In a similar vein, when you hear Very Important Law School Deans talk on panels about evolution in the practice of law, they inevitably talk about how large clients of Big Law firms aren't taking as many of their graduates in a way that implies that Big Law (the top private firms doing mostly civil defense) is their school's vocational Holy Grail. (Sorry for blogging so much about Holy Grails this week. Beats Hitler analogies.) When I was in law school, placement offices de-emphasized placement in government careers in relation to Big Law. With the economy down but the number of government lawyers less liable to fluctuation, you would hope law schools would rethink their relative lack of emphasis on those career paths. Perhaps some are. The deans I have heard do not, and that fits with the U.S. News-driven false emphasis on starting salary for graduates as an important metric for the schools themselves.
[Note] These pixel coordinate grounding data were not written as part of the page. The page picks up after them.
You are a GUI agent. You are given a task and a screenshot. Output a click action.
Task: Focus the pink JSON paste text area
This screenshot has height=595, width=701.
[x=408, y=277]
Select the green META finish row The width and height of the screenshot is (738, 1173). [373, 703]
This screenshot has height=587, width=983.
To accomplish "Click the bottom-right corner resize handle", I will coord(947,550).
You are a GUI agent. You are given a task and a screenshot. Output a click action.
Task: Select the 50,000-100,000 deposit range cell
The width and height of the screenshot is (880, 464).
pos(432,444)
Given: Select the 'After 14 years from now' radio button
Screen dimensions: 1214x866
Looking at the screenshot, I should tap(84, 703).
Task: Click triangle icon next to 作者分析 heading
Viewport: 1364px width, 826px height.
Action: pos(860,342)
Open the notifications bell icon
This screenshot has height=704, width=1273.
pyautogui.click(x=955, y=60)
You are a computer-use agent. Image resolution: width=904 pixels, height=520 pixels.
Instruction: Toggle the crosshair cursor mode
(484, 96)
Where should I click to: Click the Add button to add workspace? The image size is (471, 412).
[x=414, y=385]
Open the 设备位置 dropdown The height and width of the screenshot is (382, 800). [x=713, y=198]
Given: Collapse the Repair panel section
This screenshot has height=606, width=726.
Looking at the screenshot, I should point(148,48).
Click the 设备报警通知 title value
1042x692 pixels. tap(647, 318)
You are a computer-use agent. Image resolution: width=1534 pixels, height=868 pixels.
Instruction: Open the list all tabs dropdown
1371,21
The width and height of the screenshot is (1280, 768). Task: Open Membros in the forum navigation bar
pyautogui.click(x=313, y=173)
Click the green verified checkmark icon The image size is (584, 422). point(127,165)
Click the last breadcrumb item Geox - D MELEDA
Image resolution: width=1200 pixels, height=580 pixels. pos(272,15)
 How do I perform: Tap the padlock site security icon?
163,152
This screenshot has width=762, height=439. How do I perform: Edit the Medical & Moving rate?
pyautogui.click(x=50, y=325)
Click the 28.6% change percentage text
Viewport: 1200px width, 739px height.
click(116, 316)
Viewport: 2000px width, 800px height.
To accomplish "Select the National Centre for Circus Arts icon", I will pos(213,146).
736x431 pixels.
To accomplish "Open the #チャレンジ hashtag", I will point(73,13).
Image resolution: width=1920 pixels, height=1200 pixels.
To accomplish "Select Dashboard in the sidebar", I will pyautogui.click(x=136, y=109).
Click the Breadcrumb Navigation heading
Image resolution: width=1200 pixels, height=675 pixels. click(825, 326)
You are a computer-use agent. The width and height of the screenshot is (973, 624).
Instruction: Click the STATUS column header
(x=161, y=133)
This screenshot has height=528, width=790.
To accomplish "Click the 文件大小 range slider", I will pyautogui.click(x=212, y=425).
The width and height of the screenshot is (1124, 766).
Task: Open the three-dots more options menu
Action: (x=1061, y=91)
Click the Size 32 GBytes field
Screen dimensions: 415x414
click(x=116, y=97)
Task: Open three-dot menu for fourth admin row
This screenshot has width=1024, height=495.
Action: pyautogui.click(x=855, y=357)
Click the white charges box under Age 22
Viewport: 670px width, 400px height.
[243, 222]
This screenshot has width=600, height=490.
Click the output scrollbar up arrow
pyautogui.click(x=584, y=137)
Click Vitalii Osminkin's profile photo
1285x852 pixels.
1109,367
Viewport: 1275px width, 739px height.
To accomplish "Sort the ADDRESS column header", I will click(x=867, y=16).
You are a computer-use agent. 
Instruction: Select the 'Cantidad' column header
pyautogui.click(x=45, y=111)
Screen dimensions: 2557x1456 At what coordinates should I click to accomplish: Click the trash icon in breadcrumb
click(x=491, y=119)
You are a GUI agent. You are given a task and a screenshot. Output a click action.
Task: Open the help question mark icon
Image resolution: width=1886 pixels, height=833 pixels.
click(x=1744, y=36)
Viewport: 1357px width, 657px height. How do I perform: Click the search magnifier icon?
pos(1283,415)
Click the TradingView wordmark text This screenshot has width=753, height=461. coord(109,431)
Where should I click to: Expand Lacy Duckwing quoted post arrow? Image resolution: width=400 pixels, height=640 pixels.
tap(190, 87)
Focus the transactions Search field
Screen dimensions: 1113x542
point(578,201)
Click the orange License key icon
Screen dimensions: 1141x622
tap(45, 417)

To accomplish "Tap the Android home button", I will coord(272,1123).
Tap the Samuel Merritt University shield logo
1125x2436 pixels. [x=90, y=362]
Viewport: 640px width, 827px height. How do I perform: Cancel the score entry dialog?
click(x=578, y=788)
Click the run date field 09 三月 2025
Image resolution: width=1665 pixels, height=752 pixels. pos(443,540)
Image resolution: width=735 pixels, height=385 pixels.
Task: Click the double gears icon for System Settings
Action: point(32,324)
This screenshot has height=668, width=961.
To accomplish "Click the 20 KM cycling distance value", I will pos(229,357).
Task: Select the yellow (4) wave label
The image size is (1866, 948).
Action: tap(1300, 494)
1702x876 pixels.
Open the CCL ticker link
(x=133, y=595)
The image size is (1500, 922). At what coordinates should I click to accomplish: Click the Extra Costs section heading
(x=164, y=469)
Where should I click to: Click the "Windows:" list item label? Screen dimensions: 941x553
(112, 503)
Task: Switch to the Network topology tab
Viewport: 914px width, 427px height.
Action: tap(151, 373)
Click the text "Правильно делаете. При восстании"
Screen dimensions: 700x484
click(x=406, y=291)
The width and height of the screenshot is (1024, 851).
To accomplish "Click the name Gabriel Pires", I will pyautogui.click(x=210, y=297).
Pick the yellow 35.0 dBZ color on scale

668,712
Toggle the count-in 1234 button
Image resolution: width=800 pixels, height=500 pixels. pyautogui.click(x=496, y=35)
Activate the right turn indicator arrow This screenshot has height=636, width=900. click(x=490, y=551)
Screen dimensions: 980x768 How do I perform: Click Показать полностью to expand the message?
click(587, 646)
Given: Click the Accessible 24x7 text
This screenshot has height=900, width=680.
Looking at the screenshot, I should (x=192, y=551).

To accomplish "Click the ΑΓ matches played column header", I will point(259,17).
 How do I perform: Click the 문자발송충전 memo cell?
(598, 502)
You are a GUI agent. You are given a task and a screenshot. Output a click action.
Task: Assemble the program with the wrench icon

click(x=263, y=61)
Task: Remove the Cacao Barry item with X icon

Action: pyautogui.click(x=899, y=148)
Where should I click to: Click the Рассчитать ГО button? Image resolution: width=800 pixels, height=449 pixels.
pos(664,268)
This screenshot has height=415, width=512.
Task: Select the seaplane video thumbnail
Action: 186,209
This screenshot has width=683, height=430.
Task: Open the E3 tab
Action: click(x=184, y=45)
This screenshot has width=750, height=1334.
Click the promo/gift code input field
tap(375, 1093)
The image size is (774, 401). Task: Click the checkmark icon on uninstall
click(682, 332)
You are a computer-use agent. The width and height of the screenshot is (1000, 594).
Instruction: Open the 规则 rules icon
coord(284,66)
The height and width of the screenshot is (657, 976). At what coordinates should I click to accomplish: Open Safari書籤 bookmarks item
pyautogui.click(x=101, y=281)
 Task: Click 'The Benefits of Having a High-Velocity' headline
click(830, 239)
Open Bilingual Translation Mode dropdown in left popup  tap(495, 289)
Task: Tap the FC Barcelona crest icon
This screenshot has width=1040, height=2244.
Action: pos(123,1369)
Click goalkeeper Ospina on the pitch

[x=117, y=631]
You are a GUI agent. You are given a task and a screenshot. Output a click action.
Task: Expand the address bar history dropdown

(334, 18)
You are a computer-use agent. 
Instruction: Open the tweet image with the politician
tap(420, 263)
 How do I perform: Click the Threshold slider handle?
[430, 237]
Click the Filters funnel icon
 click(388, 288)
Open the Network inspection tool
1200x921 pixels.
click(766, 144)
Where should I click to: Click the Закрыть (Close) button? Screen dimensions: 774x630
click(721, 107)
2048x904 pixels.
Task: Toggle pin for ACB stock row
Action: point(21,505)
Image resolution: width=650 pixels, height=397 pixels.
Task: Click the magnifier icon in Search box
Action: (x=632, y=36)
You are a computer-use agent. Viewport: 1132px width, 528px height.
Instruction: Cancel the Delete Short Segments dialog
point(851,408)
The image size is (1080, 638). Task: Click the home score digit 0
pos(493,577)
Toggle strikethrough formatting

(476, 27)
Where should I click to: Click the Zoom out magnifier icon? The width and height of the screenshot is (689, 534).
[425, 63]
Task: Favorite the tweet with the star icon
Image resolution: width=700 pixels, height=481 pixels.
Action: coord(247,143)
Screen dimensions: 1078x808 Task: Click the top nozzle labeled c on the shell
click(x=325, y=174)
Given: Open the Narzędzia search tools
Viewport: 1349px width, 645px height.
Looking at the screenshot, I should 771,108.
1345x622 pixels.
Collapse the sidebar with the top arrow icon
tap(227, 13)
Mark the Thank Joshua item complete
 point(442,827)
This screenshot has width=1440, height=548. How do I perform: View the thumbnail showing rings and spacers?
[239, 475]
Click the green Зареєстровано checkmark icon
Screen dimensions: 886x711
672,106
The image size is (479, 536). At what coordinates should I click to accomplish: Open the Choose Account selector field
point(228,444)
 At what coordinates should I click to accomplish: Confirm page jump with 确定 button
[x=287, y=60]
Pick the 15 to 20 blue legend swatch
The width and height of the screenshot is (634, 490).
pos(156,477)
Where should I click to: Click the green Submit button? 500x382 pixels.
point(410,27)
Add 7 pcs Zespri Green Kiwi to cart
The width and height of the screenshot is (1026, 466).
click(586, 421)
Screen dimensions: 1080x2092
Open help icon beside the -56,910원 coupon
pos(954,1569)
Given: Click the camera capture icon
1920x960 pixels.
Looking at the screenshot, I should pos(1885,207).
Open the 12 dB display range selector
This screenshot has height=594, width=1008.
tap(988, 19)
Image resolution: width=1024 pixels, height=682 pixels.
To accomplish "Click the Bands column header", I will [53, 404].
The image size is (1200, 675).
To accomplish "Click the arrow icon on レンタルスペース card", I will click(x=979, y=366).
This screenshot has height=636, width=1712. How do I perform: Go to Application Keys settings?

Conclusion: Unless You Have $150,000 To Spare and Know You'll Outperform Almost Everyone, Don't Go To Law School
On the positive side, if you choose to be a lawyer, you don't have to worry about me teaching you in a class. On the negative side, if you choose to be a lawyer, you don't have to worry much about being taught by any other lawyer with twenty years of experience. That would be bad, from the point of view of the institution that will force-feed you three years of service before letting you figure out how to practice law after you're out. While I like what I do today very much, the reality is that there are few jobs out there, and fewer fun or good ones. Law school costs too much, and uses students more than it serves them. Like many American institutions, law school needs badly common-sense reform that it will not receive any time soon. Those most disserved least understand what is going on or why and are powerless to cause the sweeping changes that would improve legal education. Those providing it have a skewed view and disincentives to change deeply. Some employers get it, but don't have the influence to cause this change. And so our broken legal education system lumbers on, costing too much, teaching too little, and interested as always in perpetuating itself, first and foremost. Caveat emptor.